Mike Colter once again shines as Luke Cage; we get some real fun scenes with the character as he tries out for the NFL, hilariously slaps bad guys into unconsciousness and teams up with Danny Rand in a couple of scenes straight out of “Heroes for Hire”. But these moments are few and far between as Luke spends much of the series struggling to make an impact, leading him to question his morals and make some surprising decisions that are challenged by those closest to him.
But the supporting characters are the real stars of the show. Simone Missick’s journey as Misty Knight is one of the most compelling as she struggles to come to terms with losing her arm following the events of The Defenders, and how this affects her role in the police force.

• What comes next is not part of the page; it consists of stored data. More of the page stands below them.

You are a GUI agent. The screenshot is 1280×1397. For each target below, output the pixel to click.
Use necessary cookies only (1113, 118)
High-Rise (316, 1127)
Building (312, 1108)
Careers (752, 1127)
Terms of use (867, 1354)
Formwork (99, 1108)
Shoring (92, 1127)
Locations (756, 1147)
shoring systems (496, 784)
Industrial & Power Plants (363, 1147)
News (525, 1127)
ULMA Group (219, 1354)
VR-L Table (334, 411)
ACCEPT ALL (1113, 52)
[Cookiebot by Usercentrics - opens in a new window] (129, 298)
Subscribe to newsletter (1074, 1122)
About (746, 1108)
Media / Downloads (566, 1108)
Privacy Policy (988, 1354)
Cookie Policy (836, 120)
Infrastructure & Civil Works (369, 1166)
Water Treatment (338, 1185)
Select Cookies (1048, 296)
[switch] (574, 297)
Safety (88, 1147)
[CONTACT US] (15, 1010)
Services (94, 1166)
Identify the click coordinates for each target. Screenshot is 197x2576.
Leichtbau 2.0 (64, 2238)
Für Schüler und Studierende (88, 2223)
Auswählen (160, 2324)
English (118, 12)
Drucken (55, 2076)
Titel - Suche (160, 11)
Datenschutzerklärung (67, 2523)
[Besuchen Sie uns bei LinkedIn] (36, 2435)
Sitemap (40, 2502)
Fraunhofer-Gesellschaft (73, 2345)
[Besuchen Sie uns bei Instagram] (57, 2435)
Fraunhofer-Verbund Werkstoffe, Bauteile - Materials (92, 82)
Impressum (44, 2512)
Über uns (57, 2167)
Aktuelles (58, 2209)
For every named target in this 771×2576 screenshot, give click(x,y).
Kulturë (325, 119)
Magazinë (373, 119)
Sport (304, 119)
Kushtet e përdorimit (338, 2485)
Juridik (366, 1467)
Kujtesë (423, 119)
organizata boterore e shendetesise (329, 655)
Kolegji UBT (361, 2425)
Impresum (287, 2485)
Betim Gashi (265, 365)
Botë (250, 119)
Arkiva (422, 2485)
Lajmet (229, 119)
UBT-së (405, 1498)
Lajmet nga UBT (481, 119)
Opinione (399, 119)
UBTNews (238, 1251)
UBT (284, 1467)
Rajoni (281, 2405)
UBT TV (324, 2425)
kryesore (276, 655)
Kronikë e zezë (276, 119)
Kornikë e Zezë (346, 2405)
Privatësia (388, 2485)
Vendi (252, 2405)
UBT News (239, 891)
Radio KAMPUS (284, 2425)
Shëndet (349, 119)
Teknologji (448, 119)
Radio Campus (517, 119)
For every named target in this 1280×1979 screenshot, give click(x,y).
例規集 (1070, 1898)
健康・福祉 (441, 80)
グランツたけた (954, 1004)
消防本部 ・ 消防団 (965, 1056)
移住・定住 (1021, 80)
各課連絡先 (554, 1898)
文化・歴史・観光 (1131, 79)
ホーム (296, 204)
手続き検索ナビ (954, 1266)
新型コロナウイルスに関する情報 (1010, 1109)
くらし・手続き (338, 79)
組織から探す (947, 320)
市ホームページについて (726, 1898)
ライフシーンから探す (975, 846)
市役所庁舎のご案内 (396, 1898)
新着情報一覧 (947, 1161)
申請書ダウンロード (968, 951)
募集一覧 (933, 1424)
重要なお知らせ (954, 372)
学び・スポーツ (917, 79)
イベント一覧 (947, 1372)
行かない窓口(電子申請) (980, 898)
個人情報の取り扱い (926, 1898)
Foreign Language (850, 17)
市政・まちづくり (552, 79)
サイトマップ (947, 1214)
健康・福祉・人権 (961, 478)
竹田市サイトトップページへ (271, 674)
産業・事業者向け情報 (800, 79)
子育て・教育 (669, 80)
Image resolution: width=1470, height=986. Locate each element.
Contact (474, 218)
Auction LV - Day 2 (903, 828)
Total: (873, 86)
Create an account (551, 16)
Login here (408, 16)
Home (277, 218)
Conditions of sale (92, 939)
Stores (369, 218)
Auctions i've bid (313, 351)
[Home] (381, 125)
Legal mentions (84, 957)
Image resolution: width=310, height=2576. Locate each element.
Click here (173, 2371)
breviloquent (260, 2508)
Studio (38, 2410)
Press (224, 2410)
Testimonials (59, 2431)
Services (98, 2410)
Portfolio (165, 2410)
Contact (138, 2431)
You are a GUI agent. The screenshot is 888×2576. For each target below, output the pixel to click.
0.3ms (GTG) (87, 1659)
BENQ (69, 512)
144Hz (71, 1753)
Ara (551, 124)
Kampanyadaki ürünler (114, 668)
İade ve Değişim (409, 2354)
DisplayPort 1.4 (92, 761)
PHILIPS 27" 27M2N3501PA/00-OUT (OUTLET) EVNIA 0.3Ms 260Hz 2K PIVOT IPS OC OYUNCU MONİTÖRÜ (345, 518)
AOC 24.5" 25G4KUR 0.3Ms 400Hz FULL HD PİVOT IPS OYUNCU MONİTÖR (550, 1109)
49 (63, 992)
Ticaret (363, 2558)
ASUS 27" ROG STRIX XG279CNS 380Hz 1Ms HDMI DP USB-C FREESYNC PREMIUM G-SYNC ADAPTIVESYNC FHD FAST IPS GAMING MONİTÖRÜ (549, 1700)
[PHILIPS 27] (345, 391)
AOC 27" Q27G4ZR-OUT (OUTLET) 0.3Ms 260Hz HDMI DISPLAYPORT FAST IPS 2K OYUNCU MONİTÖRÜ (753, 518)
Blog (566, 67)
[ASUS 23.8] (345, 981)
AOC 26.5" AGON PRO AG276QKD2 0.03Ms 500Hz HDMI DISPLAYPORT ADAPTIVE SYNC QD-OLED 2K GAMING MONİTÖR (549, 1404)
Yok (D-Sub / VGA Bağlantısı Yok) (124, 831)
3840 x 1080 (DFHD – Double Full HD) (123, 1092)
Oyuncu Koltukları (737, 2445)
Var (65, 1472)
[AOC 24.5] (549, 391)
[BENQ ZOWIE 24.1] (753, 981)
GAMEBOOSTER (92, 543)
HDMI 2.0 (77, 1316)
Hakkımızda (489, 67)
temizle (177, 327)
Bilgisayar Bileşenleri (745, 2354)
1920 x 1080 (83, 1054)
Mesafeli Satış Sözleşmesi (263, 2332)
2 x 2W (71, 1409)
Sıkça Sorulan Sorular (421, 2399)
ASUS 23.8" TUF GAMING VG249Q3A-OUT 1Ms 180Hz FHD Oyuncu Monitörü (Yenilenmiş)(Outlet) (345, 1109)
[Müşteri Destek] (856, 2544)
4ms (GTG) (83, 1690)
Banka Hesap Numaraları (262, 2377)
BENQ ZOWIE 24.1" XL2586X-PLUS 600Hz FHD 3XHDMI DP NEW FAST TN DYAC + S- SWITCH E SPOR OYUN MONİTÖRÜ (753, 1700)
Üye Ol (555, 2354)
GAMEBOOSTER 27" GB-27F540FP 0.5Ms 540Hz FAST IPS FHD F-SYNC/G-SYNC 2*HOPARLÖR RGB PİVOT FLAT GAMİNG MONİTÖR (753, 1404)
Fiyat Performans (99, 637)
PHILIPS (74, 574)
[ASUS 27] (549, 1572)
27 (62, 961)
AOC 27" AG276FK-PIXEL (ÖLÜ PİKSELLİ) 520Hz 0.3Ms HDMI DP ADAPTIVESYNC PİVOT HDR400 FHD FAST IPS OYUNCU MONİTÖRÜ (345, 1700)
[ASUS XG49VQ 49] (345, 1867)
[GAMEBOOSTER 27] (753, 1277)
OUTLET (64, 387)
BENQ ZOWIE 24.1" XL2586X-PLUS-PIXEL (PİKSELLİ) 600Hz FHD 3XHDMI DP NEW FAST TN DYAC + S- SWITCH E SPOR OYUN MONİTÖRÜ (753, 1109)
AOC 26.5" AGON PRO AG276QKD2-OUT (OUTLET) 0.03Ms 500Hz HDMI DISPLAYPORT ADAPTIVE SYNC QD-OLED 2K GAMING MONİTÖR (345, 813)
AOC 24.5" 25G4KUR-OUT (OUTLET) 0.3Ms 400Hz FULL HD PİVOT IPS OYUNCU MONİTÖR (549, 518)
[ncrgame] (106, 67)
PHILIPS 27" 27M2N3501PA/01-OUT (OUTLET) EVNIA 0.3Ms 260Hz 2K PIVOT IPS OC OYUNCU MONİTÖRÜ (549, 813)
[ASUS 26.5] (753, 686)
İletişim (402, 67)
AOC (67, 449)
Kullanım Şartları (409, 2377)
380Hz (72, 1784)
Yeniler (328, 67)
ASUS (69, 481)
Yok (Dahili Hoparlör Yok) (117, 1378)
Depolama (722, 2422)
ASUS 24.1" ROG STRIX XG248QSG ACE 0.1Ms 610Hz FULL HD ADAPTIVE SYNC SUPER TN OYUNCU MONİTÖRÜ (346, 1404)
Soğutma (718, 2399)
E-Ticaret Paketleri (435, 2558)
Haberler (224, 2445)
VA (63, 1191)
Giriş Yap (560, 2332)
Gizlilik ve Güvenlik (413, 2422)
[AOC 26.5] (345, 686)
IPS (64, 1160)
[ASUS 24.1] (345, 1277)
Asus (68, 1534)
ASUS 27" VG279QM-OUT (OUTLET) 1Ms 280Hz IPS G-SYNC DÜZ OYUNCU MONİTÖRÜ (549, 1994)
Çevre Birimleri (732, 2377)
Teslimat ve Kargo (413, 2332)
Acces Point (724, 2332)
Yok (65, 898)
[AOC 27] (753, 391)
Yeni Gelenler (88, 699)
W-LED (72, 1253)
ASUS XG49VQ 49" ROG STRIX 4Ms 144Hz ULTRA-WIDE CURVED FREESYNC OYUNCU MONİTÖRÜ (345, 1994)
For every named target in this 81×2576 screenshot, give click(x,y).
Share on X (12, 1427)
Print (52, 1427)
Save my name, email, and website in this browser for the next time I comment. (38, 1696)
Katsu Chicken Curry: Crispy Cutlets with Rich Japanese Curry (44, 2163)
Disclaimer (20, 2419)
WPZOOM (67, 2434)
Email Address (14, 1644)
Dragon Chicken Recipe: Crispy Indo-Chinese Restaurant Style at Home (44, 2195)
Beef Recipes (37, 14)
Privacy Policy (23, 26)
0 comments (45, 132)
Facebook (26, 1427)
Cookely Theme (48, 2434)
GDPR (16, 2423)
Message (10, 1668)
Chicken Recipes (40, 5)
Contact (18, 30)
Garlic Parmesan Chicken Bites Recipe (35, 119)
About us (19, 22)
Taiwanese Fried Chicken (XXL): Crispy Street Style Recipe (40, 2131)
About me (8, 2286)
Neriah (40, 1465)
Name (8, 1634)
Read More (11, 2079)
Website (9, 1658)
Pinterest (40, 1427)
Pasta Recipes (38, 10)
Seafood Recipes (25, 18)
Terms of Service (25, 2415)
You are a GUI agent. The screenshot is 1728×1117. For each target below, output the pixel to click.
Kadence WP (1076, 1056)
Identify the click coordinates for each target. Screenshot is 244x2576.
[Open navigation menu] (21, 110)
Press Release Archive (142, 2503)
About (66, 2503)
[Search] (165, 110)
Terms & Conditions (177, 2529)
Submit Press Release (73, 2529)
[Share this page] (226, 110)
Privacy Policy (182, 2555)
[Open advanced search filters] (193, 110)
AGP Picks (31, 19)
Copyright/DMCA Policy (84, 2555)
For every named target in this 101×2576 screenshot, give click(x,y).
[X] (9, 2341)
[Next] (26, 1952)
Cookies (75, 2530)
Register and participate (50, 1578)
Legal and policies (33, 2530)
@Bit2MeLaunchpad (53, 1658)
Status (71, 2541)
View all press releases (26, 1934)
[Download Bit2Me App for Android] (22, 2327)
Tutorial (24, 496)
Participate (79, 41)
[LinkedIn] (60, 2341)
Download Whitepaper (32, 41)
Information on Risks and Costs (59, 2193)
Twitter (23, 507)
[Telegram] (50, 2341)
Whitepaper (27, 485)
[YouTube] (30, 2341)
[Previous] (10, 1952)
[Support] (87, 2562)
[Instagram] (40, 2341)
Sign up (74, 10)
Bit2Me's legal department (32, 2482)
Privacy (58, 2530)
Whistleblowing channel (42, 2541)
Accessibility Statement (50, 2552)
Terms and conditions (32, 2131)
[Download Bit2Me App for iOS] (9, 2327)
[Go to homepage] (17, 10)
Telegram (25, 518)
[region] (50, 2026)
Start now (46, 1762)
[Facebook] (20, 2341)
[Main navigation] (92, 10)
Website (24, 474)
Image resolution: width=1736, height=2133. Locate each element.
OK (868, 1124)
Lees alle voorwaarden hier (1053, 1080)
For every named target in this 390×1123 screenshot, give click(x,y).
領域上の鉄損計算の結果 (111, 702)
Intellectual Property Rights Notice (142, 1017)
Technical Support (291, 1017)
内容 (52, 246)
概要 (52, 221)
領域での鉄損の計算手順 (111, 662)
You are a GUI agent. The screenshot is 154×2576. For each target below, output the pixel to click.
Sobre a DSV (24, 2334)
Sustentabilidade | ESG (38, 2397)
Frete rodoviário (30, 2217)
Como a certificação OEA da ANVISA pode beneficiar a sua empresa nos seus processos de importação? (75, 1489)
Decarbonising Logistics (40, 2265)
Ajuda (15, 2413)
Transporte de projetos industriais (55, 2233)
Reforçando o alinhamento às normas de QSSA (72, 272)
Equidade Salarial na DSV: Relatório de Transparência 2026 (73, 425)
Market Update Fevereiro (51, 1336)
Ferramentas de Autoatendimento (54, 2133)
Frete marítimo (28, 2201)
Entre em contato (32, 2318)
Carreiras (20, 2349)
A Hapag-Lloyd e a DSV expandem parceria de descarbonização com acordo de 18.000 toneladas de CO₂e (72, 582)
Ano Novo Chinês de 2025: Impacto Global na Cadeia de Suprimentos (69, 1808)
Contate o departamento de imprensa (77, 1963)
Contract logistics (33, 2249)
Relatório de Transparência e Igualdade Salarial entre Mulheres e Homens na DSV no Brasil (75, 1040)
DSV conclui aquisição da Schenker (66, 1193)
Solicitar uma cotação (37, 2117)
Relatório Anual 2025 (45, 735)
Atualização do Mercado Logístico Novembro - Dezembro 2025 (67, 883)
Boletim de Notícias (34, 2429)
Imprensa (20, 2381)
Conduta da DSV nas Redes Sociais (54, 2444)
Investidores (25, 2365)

And yes she finally gets her bionic arm and teams up with Coleen Wing in an amazing bar brawl – Netflix please can we get a Daughters of the Dragon spinoff already?! This season also belongs to Alfre Woodard’s Mariah, who transforms from stereotypical villain to a more real and relatable character who’s haunted by the fabled Mama Mabel and her family history. Mariah is much like Daredevil‘s Wilson Fisk; she genuinely loves Harlem and believes her vision for the neighbourhood is the right one, and the councilwoman is determined to make it happen by any means necessary. Sure she’s opening hospitals with her new initiative, but does the end justify the means?
The season truly kicks into gear when newcomer John McIver, aka Bushmaster (played by the excellent Mustafa Shakir) makes his power play for Harlem’s throne. Bushmaster is a truly deadly foe; his strength matches that of Luke Cage and he’s driven by injustice and revenge. Shakir brings so much presence and swagger to the screen, as well as a genuine depth to the role. When Bushmaster’s true motivations are revealed, you surprisingly find yourself empathising and even rooting for the character, putting him on the same level as Killmonger in my eyes.
Luke Cage continues to be one of the most stylish and authentic shows on Netflix, the set production is constantly impressive and oozes 70’s swagger. The show also features some impressive action sequences and well choreographed fight scenes, particularly when Luke Cage goes toe to toe with Bushmaster. Once again the music is at the heart of the show and there are some absolutely fantastic performances at Harlem’s Paradise from artists including Faith Evans, Gary Clark Jnr, Christone “Kingfish” from Ingram and Joi. The soundtrack also showcases a wide range of musical genres encompassing blues rock, soul and hip-hop as well as some reggae classics inspired by Bushmasters heritage. There’s also some noir music sprinkled into the mix as Luke and Misty investigate the central case – à la Jessica Jones style!
Overall Luke Cage season two is a huge step in the right direction; we get a much more well rounded show featuring developed character arcs and a fascinating exploration of the (sometimes) blurred line between heroes and villains. The surprising finale sets the show up for a very interesting and game changing third season if it is renewed.
Luke Cage Season Two will premiere on Netflix on June 22nd.